On Tue, 15 Oct 2019 10:24:24 +0200, Sabrina Dubroca wrote:
> 2019-10-14, 14:43:27 -0400, David Miller wrote:
> > From: Sabrina Dubroca <sd@...asysnail.net>
> > Date: Fri, 11 Oct 2019 16:57:23 +0200
> >   
> > > This patchset introduces support for TCP encapsulation of IKE and ESP
> > > messages, as defined by RFC 8229 [0]. It is an evolution of what
> > > Herbert Xu proposed in January 2018 [1] that addresses the main
> > > criticism against it, by not interfering with the TCP implementation
> > > at all. The networking stack now has infrastructure for this: TCP ULPs
> > > and Stream Parsers.  
> > 
> > So this will bring up a re-occurring nightmare in that now we have another
> > situation where stacking ULPs would be necessary (kTLS over TCP encap) and
> > the ULP mechanism simply can't do this.
> > 
> > Last time this came up, it had to do with sock_map.  No way could be found
> > to stack ULPs properly, so instead sock_map was implemented via something
> > other than ULPs.
> > 
> > I fear we have the same situation here again and this issue must be
> > addressed before these patches are included.
> > 
> > Thanks.  
> 
> I don't think there's any problem here. We're not stacking ULPs on the
> same socket. There's a TCP encap socket for IPsec, which belongs to
> the IKE daemon. The traffic on that socket is composed of IKE messages
> and ESP packets.
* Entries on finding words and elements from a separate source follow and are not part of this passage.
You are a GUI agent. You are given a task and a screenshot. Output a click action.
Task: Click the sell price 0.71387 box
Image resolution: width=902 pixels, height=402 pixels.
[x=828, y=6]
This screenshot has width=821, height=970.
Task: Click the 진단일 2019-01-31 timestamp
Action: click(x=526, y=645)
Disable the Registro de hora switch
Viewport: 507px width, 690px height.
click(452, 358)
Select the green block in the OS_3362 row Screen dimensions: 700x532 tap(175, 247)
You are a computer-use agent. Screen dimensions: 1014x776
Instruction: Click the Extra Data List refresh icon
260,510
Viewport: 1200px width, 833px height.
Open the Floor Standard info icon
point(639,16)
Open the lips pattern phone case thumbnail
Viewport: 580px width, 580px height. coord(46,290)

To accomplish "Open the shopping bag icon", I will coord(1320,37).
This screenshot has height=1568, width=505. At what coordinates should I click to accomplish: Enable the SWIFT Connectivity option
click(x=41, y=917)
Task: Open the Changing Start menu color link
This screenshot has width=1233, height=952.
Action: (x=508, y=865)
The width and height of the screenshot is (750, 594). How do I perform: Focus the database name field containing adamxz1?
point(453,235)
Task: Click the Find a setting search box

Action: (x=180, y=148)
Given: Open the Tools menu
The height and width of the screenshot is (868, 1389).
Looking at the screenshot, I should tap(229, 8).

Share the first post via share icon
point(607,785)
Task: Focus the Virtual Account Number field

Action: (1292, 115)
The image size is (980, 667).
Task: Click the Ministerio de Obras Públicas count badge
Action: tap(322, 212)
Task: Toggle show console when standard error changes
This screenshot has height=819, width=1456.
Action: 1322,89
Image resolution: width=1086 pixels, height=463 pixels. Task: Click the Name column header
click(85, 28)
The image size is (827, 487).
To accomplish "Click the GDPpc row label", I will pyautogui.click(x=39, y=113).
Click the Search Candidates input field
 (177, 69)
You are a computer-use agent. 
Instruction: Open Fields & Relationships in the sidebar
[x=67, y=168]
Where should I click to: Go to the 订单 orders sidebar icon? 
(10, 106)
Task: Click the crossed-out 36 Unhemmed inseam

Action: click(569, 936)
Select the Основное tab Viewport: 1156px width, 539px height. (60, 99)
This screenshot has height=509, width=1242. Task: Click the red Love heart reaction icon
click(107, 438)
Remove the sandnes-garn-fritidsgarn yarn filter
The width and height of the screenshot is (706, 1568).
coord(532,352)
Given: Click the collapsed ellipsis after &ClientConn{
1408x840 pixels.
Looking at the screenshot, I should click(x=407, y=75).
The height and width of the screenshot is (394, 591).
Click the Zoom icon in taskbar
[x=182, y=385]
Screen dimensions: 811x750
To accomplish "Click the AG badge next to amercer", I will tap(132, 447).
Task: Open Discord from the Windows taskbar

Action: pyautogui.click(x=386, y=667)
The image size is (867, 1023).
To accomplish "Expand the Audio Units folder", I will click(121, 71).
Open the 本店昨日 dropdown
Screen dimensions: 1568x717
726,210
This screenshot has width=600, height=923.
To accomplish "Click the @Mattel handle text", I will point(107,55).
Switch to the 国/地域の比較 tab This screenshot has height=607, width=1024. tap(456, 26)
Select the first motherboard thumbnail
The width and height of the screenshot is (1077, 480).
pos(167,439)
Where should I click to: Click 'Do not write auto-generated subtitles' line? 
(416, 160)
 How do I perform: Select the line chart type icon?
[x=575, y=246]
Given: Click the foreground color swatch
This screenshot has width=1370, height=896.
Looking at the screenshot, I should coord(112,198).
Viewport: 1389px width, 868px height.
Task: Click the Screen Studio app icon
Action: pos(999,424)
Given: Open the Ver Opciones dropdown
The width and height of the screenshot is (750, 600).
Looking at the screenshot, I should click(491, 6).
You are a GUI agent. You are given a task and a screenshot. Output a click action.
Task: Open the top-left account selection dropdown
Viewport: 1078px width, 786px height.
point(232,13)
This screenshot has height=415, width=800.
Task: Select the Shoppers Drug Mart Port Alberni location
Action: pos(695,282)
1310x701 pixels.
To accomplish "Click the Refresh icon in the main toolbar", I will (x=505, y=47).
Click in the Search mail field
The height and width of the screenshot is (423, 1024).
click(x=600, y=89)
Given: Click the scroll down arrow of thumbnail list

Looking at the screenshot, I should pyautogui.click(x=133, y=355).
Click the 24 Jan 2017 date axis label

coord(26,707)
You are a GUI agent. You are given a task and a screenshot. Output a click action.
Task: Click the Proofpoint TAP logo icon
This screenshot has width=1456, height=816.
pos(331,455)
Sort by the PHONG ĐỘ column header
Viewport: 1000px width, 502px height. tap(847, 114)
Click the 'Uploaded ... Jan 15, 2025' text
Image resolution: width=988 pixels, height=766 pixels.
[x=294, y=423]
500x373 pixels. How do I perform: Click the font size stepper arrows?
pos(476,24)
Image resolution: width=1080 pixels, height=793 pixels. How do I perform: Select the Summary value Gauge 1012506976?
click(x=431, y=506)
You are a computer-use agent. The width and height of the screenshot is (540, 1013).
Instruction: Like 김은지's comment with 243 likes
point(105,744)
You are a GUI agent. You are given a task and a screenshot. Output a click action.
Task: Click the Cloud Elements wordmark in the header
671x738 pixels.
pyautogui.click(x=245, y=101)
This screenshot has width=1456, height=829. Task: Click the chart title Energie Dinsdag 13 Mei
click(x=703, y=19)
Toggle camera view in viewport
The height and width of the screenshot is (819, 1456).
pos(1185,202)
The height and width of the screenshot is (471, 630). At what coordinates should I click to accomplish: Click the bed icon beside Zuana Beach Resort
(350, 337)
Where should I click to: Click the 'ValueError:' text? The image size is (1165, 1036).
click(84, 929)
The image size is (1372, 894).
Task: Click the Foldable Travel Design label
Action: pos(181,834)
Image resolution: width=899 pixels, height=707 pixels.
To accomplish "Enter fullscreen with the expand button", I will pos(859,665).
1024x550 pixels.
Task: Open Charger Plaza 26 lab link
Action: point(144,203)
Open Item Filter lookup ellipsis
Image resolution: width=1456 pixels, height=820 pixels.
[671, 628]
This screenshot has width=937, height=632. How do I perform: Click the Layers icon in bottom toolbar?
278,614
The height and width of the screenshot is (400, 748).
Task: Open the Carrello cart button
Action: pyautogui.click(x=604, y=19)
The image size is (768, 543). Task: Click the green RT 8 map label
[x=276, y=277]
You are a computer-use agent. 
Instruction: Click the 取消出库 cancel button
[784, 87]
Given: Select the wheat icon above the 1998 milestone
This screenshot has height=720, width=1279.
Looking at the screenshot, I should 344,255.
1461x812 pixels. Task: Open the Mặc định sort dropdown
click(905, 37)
Then there's whatever userspace sockets (doesn't have
> to be TCP), and the whole IPsec and TCP encap is completely invisible
> to them.
> 
> Where we would probably need ULP stacking is if we implement ESP over
> TLS [1], but we're not there.
> 
> [1] https://tools.ietf.org/html/rfc8229#appendix-A

But can there be any potential issues if the TCP socket with esp ULP is
also inserted into a sockmap? (well, I think sockmap socket gets a ULP,
I think we prevent sockmap on top of ULP but not the other way around..)

Is there any chance we could see some selftests here?